This is a safe place to share your honest opinions of a school, whether good or bad.
Posted August 16, 2013
- a community member
LifeLine for Youth is not a school and should probably not be listed on this site at all, but it is an amazing organization. LifeLine is a treatment and counseling center for troubled youth who struggle with drug addiction, depression, anxiety, suicidal ideation, family conflict, and other destructive behaviors that have prevented them from being successful in school or in life. LifeLine does not market or advertise themselves as a school or pretend to be a world class educational institution. The purpose of their school program is to prevent students from falling behind on credits while in treatment, or making up credits if they are behind from school failures related to their addiction or mental health issues. Student teacher ratios are about 1 to 6 which is great for students that have struggled in the past. Overall, the staff and counselors are amazing and really care about the students and their families. They are great role models and provide a safe environment for treatment and healing.

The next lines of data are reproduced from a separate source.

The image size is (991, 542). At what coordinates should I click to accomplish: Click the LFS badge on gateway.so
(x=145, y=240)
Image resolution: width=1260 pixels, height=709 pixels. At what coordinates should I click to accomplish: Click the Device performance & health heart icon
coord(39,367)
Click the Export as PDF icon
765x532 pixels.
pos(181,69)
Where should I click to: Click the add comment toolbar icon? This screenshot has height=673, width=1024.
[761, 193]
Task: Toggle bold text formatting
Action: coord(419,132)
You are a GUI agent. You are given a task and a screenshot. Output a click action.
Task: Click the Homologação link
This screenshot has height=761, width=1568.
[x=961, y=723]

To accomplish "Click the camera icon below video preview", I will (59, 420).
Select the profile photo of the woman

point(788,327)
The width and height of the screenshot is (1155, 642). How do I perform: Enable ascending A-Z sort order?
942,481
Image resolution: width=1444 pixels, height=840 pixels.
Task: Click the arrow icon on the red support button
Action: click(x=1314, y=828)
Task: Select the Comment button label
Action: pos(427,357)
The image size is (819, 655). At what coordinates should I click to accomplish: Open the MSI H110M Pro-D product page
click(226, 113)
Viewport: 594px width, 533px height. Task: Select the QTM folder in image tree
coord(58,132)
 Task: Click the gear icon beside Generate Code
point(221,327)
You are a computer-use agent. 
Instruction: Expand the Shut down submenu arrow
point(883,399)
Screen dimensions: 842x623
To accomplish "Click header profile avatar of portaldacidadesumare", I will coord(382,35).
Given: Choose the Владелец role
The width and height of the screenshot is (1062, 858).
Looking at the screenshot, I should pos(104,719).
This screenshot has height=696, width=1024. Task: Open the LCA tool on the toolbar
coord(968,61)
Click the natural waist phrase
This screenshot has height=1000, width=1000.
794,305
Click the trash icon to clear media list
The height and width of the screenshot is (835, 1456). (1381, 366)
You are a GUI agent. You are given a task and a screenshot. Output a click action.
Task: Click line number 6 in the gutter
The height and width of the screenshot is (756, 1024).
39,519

The investment needed to provide an education that is (at minimum) at the same level as a public school education is not even present at this program. Know that your child will need additional private tutoring or other accommodations to receive an adequate education, and I am not sure what they allow during treatment. SInce this program generally lasts 9 months or more, it is something that can seriously impact a student's success.
My child went to Lifeline and the school part of the treatment center was awful. We have had to get them tutors this summer to make up for lack of teaching with the school. All they do is hand out packets and have the students do them. Math is especially low in their method of teaching.
If this rating were based on ease, I would give it a 5. I went into Life-Line when I was 15 and had been doing fairly well in school (b average). The "school" at life line (which is technically "Woodland Hills) works like this: Credit for three classes is automatically given for being in the program. These are: PE, Psychology, and something like "general studies". This is very helpful for those who are ready to fail out of highschool, or have already failed out of school. there is Also one 90 minute long class a day Mon-Fri, totaling 5 classes. In high school, approximately 500 minutes a week are dedicated to a class. So.. 90 minutes VS 500 minutes. When I left the program, I was so far behind in math that I had to make a "pass/fail" grading system deal with my HS math teacher. This had to be approved through the highschool psychologist and thank god she was familiar with the terrible education I received while in life-line. I left worse off than I came in. However, my GPA did go way up. Last note: grades for all classes that clients automatically get credit for are subjectively given based on how the staff feels the client has done in Life-Line (not fair at all)
I personally went to LifeLine and although the facility is good for treatment, the education part of it is a different story. The only subject I learned anything was math. Every other subject was fill in the blank and it was word for word with the book. They pretty much give you the grade, so that the student graduates high school.
Life-line is a fantastic program, but it isn't a school, it's a treatment program for troubled youth. Education is part of the process, and it's done well, but it's mostly so the kids in treatment don't fall behind rather than being the primary focus. The program provides a highly structured but very loving and supportive environment to help kids overcome their problems and acquire the skills and self-confidence needed to re-integrate back into mainstream society, and to succeed there. It's a powerful, life-changing program for youth and families alike. If your child is struggling with substance abuse, suicidal thoughts or actions, criminal behaviors or other serious, life-destroying behaviors, Life-line is a godsend.